What the ceiling tells you
At 87–90%, every remaining failure is the model making a suboptimal choice on a specific run — calling a tool from memory instead of looking it up, skipping an interactive widget in favor of a text list, not mentioning a time-limited promotion when it would be natural to. These failures rotate. Nothing is systematically broken.
This tells me the architecture is right and the model is the bottleneck. A larger model (70B+) would likely push this to 93–97% without changing a single line of prompt or code. The progressive disclosure, signal-based selection, scope guards, and embedded selling intelligence would all transfer directly.
And that’s the point. The architecture is model-agnostic. It’s a knowledge delivery system that matches information to conversational context. The model is a replaceable component within it.
The meta-lesson
Making a small LLM sell well is not a prompting problem. It’s a knowledge architecture problem.

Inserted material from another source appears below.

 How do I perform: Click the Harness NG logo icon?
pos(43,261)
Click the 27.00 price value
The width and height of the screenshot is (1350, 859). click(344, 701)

The research took longer than the code. The playbooks took longer than the prompts. The evals took longer than the tuning. The unglamorous work — talking to domain experts, mapping customer archetypes, writing 101 scenario definitions of “good” — is the actual work. The model just executes within the space that work defines.
If your agent is mechanically correct but can’t sell, the fix isn’t a better model or a longer prompt. It’s a better architecture for getting the right knowledge to the model at the right moment. Progressive disclosure. Signal-based selection. Deterministic guards for reliability. Embedded intelligence in data.
The small model doesn’t need to be smart. It needs to be well-informed, at the right time, about the right things.